Thank you for your interest in contributing to Rusty-DAWG! There are lots of interesting algorithmic improvements under the hood to make Rusty-DAWG more efficient and scalable. Get in contact if you want to help out!
This file provides some high-level documentation about the library and guidance for code style and deployments.
Implements graph types for representing the DAWG. The only one currently supported is AvlGraph
: a memory-efficient representation of a graph by a single list of nodes and a single list of edges. The list of edges associated with a node are stored by a balanced binary tree. This follows a similar API to the petgraph Graph
class, but transitions are much more efficient with a large branching factor (O(b)
-> O(log b)
).
Builds a DAWG (represented as a graph) following the classical construction algorithm due to Blumer (1984).
Roughly speaking, the states/nodes of the DAWG represent different substrings (actually sets of "equivalent" substrings/indices) in the corpus. We associate additional information with each state via a weight to record information about that state, such as the length of the substring it represents and optionally its frequency in the corpus.
This is implemented by src/weight
. There are various options here depending on how much memory we want to use and which quantities we want the weights to track.
This module implements two tokenization strategies: either tokenize by whitespace and identify each token string to an integer ID (TokenIndex
) or assume the data has already been tokenized and is space-separated (NullTokenIndex
).
By default, main.rs will use NullTokenIndex
, but you can pass --tokenize
to use a custom TokenIndex
.
Much of the other modules are for n-gram language modeling and can be ignored for our purposes. src/lms
implements various types of n-gram language models on top of a DAWG. src/evaluator
implements logic to evaluate these n-gram language models on a test set. src/stat_utils
implements a library of basic statistical functions for n-gram language modeling.

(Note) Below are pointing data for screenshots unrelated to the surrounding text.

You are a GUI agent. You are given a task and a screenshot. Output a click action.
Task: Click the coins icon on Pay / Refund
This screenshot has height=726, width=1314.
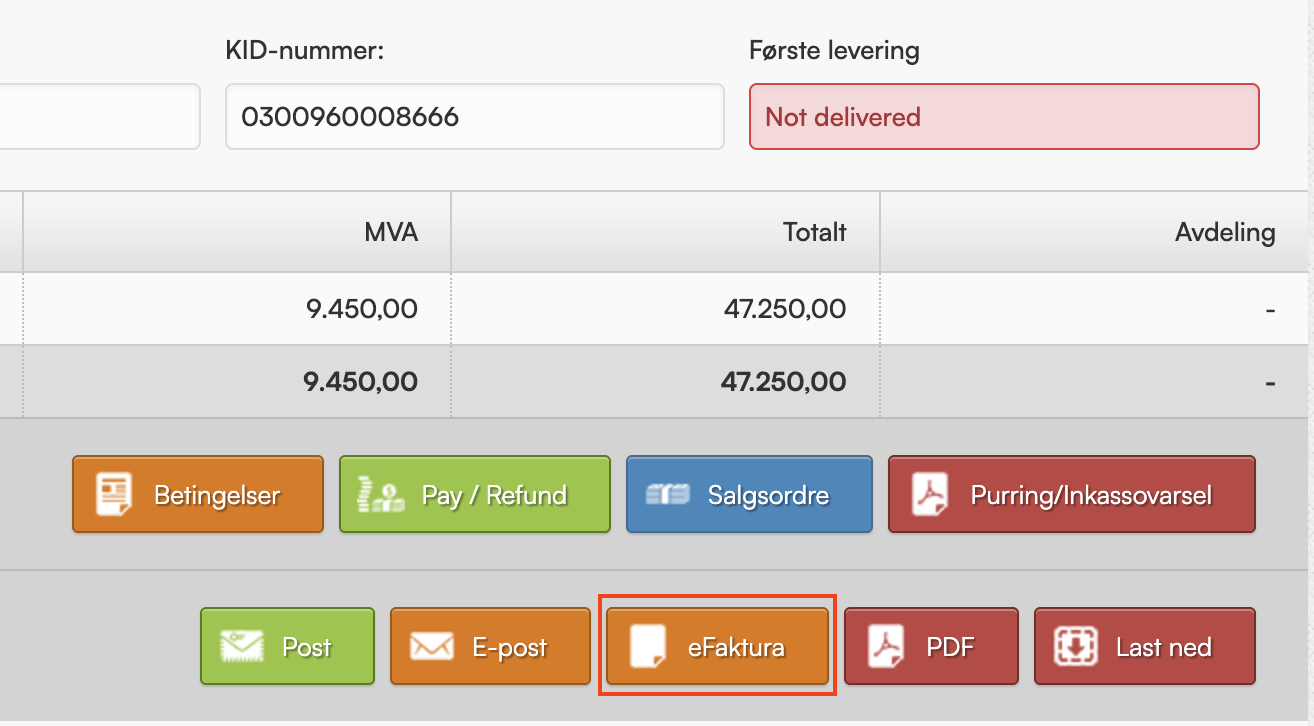coord(380,495)
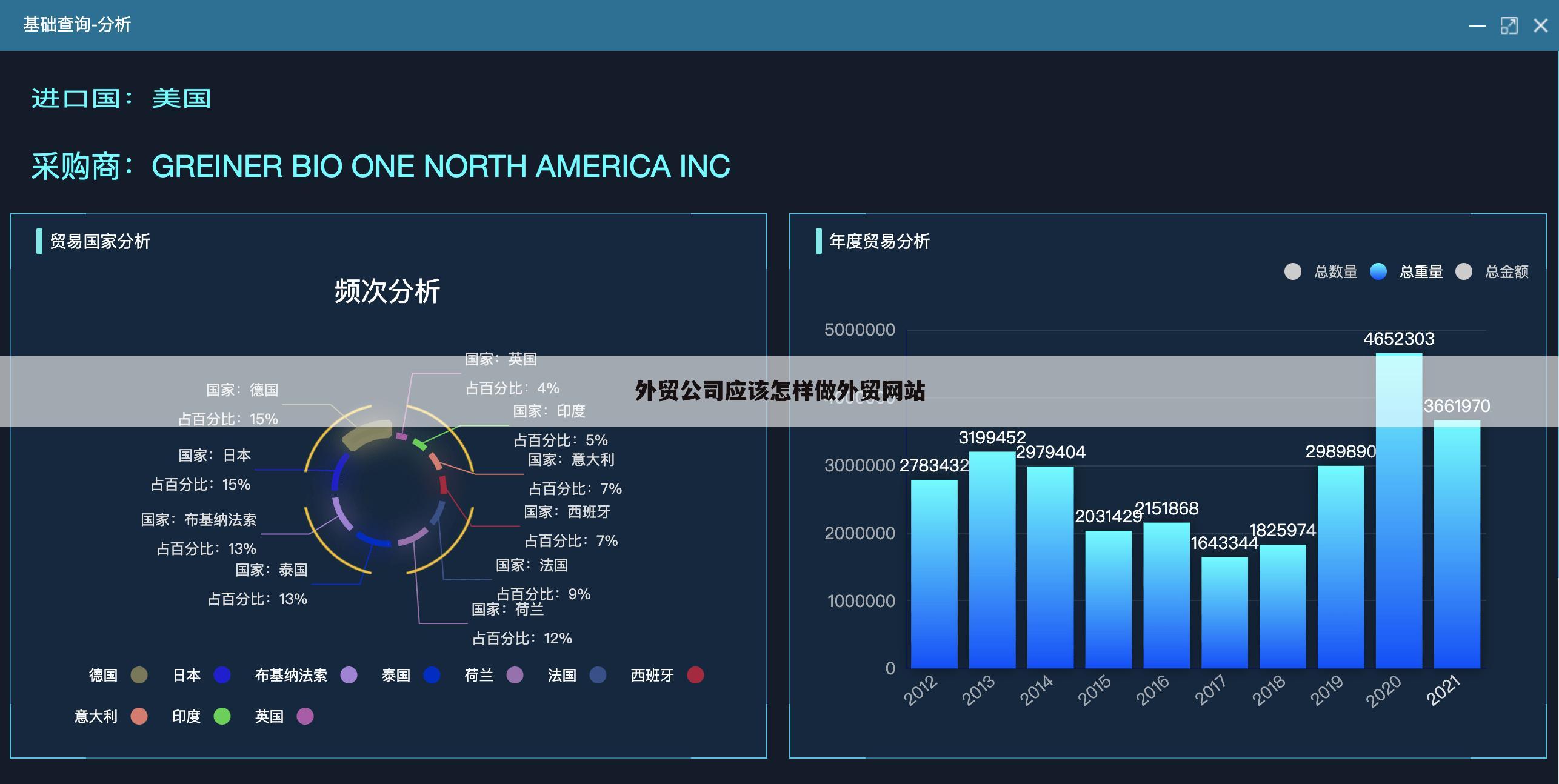Select the 日本 legend dot
1559x784 pixels.
(222, 675)
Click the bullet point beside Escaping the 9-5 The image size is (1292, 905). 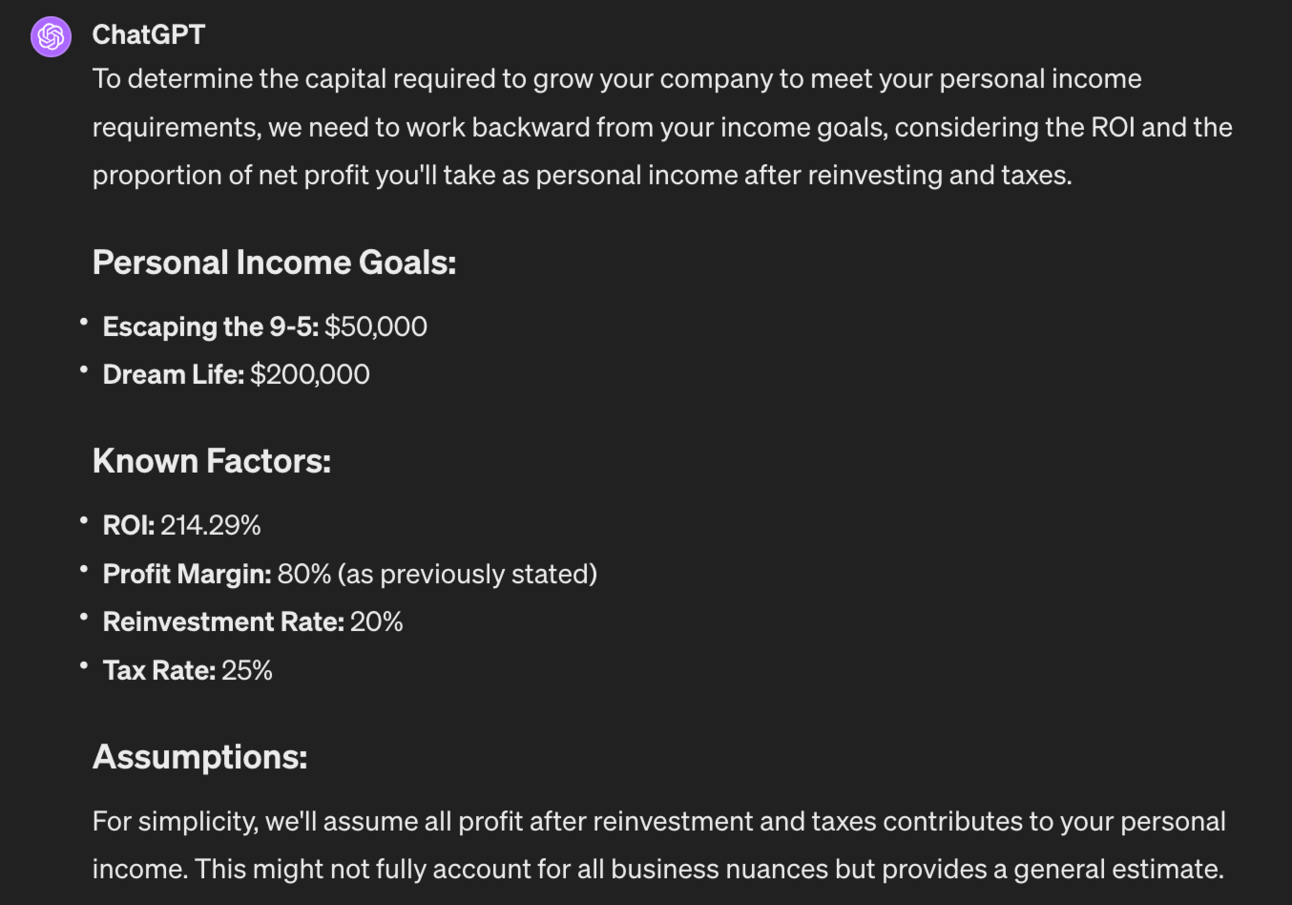pos(84,323)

Before contributing code, make sure to run format and clippy:
cargo clippy --fix
cargo fmt --
To test for possible other clippy issues, run:
cargo clippy --all-targets -- -D warnings \
-A clippy::comparison_chain \
-A clippy::upper-case-acronyms \
-A dead-code
Follow these steps to create a new release of Rusty-DAWG.
- Install
toml-cli
if you haven't already (cargo install toml-cli --version 0.2.3
). - Run the script
./scripts/release.sh
and follow the prompts.
If for some reason the GitHub Actions release workflow failed with an error that needs to be fixed, you'll have to delete both the tag and corresponding release from GitHub. After you've pushed a fix, delete the tag from your local clone with
git tag -l | xargs git tag -d && git fetch -t
Then repeat the steps above.